This cause came on to be heard on the defendant’s motion to dismiss the plaintiff’s complaint for a declaratory decree.
It appears that plaintiff’s complaint states grounds which would have been the basis for an application to stay arbitration under §682.03(4), F.S., Geico v. Mirth, 333 So.2d 545 (Fla. 3d DCA 1976). However, it was conceded that no such application was made and that plaintiff allowed the matter to proceed to arbitration between the parties, which resulted in an award for defendant of $6,500.
Clearly, there is no need for a declaratory judgment as to the meaning and interpretation of the Geico policy. Geico v. Mirth, supra, p. 547. While there may be a factual issue as to the date of insolvency of Bankers Fire and Casualty Company, this involves “a purely factual issue” not properly the subject for declaratory judgment. Geico v. Mirth, supra, p. 546. And, as a matter of law, the date of insolvency is fixed by the date the company is adjudged insolvent. Johnson v. Geico, 333 So.2d 542 (Fla. 3d DCA 1976).

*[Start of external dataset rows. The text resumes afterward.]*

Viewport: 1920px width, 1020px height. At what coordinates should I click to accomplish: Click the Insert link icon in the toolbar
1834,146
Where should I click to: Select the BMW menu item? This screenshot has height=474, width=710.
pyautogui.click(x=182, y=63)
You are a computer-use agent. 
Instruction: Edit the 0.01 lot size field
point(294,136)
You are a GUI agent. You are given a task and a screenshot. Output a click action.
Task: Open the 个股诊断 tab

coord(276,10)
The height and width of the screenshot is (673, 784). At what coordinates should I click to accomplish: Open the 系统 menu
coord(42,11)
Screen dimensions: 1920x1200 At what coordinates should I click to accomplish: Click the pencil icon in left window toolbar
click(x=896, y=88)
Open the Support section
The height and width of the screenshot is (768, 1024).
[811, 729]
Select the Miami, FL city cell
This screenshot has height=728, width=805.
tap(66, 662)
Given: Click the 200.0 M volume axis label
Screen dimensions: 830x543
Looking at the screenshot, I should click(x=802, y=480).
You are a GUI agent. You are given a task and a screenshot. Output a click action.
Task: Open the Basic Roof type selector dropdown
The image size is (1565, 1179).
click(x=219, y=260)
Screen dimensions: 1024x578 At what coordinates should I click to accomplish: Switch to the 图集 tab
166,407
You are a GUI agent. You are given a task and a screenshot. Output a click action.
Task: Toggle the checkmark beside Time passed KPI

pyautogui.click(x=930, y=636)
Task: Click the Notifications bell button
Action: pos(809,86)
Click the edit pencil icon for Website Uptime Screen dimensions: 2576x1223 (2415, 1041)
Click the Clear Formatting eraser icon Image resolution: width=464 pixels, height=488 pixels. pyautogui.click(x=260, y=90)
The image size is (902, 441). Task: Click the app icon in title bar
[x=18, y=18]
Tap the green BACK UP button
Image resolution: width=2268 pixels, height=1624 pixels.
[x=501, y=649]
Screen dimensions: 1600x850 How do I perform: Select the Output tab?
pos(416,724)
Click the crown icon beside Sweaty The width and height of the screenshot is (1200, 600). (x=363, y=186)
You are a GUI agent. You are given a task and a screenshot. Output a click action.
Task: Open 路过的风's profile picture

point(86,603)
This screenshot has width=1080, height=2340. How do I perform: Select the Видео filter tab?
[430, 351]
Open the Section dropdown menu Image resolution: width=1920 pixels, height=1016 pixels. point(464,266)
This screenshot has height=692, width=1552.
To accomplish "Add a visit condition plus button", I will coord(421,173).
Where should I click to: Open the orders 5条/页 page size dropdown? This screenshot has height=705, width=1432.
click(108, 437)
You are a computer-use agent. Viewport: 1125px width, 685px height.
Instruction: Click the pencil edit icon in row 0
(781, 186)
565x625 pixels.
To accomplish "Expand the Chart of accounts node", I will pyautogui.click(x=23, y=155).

Accordingly, plaintiff is granted leave to amend if perchance it can find another method to present the issue. It may be, however, that having slept on its rights to stay arbitration it cannot now have a second bite at the apple and may have to await action by the defendant to obtain confirmation of and judgment on the arbitration award, at which point some injunctive or other relief by way of counterclaim may be available to it.
The defendant’s motion to dismiss the plaintiff’s complaint for a declaratory decree is granted, with leave to the plaintiff to amend within 20 days from the date of this order.